Special Collections

Current Project

Senate House Library holds many foreign books from the sixteenth century, acquired by gift and purchase. Classics, theology and history are especially well represented, and there are also works of philology, vernacular literature (for example, Dante, Ariosto and Petrarch), law, mathematics, natural science and medicine. Significant printers and printing dynasties are represented, such as the Estienne family in France, the Aldine printing press in Italy, Johann Herwagen in Basel and Christophe Plantin in Antwerp.  Some of the books have noteworthy provenance: for example, several from the library of the Greek historian George Grote (1794-1871), one of the foundation collections of Senate House Library. Several titles are recorded on COPAC, the union catalogue of major British university and research libraries, only in one other copy, or not at all.

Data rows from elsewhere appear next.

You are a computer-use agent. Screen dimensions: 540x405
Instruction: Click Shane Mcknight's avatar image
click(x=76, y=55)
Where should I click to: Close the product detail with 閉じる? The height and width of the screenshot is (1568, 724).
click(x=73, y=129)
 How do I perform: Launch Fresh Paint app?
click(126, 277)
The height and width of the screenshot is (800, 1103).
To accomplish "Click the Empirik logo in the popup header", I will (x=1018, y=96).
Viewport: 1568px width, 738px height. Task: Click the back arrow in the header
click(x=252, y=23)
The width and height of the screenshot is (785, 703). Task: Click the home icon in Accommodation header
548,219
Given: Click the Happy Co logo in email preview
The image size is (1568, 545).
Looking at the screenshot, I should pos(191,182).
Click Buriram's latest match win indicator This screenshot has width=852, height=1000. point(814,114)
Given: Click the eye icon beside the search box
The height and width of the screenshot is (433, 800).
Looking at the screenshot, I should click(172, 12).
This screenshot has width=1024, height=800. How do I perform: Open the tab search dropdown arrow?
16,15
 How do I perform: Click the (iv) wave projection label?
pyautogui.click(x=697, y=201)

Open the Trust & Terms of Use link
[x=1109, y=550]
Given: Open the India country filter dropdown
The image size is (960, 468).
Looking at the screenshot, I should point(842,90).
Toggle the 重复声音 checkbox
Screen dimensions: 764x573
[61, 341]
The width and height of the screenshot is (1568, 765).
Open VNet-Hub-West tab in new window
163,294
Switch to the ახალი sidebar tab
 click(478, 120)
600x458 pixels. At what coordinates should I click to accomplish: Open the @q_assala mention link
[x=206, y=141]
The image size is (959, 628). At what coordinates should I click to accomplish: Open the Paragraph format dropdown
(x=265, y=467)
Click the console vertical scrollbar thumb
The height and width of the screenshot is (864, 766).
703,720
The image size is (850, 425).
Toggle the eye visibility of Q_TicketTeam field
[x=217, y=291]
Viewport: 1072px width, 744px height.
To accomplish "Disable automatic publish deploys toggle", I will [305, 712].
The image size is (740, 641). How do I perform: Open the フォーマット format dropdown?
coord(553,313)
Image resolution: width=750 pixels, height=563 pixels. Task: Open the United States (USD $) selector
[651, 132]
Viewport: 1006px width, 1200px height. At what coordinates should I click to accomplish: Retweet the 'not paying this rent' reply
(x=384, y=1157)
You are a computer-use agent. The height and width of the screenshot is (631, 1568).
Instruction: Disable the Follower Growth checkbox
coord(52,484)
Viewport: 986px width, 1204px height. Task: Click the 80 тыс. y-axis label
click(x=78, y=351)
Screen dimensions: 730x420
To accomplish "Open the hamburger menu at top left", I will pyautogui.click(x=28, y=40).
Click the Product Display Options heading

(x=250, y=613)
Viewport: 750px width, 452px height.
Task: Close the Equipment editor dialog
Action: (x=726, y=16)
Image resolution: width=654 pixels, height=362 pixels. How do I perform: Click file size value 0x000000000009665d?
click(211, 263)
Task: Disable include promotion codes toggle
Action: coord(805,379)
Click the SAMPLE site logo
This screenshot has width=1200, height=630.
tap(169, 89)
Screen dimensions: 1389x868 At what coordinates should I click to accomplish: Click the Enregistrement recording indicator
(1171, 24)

Projects over the past decade have enabled the online cataloguing of all sixteenth-century books either written in English or published in Great Britain in any language, and of other sixteenth-century books in named special collections. The Library is now cataloguing its remaining sixteenth-century foreign books online to make them accessible to users, with catalogue records appearing on our own online catalogue, COPAC and, in course, the CERL Heritage of the Printed Book database of books published in Europe to about 1830 held in major European and North American research libraries. The ability to search books by printer or by former owners, not available via the old card catalogue, complements searches by author, title, or subject and assists research.

Recent Project

M. S. Anderson Collection of Writings on Russia Printed Between 1526 and 1917

This collection of approximately 1,800 items in western languages collected between 1964 and 2004 by Matthew Smith Anderson, Professor of International History at the London School of Economics was donated by the the Trustees of Professor Matthew Anderson in 2008. The collection was catalogued and made available to researchers in 2008-9. Items from the collection have already been used for exhibitions and teaching purposes.